- Chilkana Sultanpur Location in Uttar Pradesh, India Chilkana Sultanpur Chilkana Sultanpur (India)
- Coordinates: 30°04′51″N 77°28′14″E﻿ / ﻿30.08083°N 77.47056°E
- Country: India
- State: Uttar Pradesh
- District: Saharanpur

Population (2016)
- • Total: 27,000

Languages
- • Official: Hindi, Urdu
- Time zone: UTC+5:30 (IST)
- Postal code: 247231
- Vehicle registration: UP11
- Website: up.gov.in

= Chilkana Sultanpur =

Chilkana Sultanpur is a town and a nagar panchayat in Saharanpur district in the state of Uttar Pradesh, India.

==Demographics==
As of 2011 India census, Chilkana Sultanpur had a population of 19,501 of which 10,395 are males while 9,106 are females as per report released by Census India 2011. Child Sex Ratio in Chilkana Sultanpur is around 875 compared to Uttar Pradesh state average of 902. Literacy rate of Chilkana Sultanpur city is 66.94% lower than state average of 67.68%. In Chilkana Sultanpur, Male literacy is around 72.50% while female literacy rate is 60.60%. Population of Children with age of 0-6 is 3204 which is 16.43% of total population of Chilkana Sultanpur.
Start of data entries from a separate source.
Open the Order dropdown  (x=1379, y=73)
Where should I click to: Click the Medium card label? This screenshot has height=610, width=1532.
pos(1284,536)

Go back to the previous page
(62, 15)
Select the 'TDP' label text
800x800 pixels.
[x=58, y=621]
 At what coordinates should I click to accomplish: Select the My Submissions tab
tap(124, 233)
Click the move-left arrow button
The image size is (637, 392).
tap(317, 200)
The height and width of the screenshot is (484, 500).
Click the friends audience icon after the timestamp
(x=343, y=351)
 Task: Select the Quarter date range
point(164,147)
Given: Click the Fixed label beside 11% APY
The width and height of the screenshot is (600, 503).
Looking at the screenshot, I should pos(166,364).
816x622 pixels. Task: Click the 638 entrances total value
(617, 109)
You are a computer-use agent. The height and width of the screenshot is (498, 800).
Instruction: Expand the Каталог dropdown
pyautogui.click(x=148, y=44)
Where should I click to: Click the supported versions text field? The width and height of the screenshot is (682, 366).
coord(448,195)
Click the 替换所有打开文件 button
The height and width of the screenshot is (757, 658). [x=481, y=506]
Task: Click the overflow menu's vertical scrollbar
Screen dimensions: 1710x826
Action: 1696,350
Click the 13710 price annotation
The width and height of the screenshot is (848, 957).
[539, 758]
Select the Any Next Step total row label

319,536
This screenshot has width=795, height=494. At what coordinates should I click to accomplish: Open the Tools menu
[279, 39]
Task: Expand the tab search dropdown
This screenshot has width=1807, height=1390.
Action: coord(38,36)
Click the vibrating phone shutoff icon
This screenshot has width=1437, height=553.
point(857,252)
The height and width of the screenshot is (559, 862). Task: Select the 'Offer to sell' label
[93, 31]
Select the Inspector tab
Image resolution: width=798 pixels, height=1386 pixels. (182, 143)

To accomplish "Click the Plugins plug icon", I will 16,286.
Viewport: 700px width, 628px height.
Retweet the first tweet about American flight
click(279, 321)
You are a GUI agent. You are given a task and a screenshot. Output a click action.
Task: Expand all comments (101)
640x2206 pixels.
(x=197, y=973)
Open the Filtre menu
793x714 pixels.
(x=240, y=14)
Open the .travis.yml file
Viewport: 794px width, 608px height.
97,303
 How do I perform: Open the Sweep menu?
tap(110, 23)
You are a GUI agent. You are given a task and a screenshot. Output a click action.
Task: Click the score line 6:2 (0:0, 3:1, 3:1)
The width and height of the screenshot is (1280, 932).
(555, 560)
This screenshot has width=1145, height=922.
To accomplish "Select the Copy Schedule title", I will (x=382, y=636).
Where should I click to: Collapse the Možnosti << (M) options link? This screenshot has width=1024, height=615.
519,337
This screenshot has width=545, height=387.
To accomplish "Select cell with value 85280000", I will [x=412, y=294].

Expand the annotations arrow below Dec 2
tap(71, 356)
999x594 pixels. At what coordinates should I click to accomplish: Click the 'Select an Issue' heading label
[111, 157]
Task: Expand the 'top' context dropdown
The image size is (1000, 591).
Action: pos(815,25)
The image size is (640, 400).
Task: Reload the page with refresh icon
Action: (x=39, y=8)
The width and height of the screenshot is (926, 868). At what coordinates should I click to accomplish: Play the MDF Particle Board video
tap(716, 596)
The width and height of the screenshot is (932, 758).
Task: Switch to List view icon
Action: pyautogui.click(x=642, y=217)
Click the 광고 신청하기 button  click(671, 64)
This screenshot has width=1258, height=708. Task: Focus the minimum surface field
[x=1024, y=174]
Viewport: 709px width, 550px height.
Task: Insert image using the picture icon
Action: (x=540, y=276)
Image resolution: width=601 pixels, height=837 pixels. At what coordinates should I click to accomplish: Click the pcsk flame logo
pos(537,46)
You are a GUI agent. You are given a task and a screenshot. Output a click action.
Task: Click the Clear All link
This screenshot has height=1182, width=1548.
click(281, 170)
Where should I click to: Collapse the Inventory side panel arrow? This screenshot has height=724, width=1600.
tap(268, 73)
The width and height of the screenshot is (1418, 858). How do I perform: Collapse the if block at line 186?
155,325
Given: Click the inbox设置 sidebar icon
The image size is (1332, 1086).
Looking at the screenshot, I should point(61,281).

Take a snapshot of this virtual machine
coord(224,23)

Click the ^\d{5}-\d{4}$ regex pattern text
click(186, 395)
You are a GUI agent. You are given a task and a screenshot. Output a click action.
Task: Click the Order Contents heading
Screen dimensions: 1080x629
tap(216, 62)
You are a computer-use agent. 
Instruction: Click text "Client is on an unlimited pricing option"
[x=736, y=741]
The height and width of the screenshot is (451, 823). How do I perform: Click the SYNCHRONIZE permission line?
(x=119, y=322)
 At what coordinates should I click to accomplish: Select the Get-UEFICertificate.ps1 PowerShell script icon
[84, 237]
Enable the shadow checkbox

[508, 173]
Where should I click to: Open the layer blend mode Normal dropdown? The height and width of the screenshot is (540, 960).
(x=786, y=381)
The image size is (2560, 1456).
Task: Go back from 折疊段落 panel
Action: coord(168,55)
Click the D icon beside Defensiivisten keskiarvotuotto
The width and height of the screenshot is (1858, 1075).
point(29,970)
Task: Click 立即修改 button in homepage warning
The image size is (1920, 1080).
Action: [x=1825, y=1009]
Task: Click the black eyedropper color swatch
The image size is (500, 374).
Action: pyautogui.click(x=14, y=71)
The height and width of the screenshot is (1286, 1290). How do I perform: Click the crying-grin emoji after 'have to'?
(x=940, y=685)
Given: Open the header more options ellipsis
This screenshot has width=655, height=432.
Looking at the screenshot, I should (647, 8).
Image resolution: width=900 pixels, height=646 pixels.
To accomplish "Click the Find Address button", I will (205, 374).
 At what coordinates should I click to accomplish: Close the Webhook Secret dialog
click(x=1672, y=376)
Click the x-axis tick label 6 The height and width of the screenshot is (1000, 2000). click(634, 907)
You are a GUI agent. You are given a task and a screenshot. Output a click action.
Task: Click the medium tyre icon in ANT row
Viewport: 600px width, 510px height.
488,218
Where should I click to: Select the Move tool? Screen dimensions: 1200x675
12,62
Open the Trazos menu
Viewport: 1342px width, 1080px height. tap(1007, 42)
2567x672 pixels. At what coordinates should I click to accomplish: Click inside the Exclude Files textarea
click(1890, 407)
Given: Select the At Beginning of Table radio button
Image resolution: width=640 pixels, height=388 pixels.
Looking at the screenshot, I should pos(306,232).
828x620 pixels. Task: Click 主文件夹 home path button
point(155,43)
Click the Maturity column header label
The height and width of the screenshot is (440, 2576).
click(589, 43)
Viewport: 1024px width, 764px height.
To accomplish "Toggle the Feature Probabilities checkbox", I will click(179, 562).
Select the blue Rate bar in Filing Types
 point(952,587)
Chilkana famous for its old temples and bala sundri mela. You can also find some old havelis here. Chilkana have some good schools like J.J.Inter college and NJ college.

Field office of SANSAD (South Asian Network for Social & Agricultural Development) situated near shiv mandir to aware and improve the organic agricultural practices in the region.

Chilkana have average public transport facility.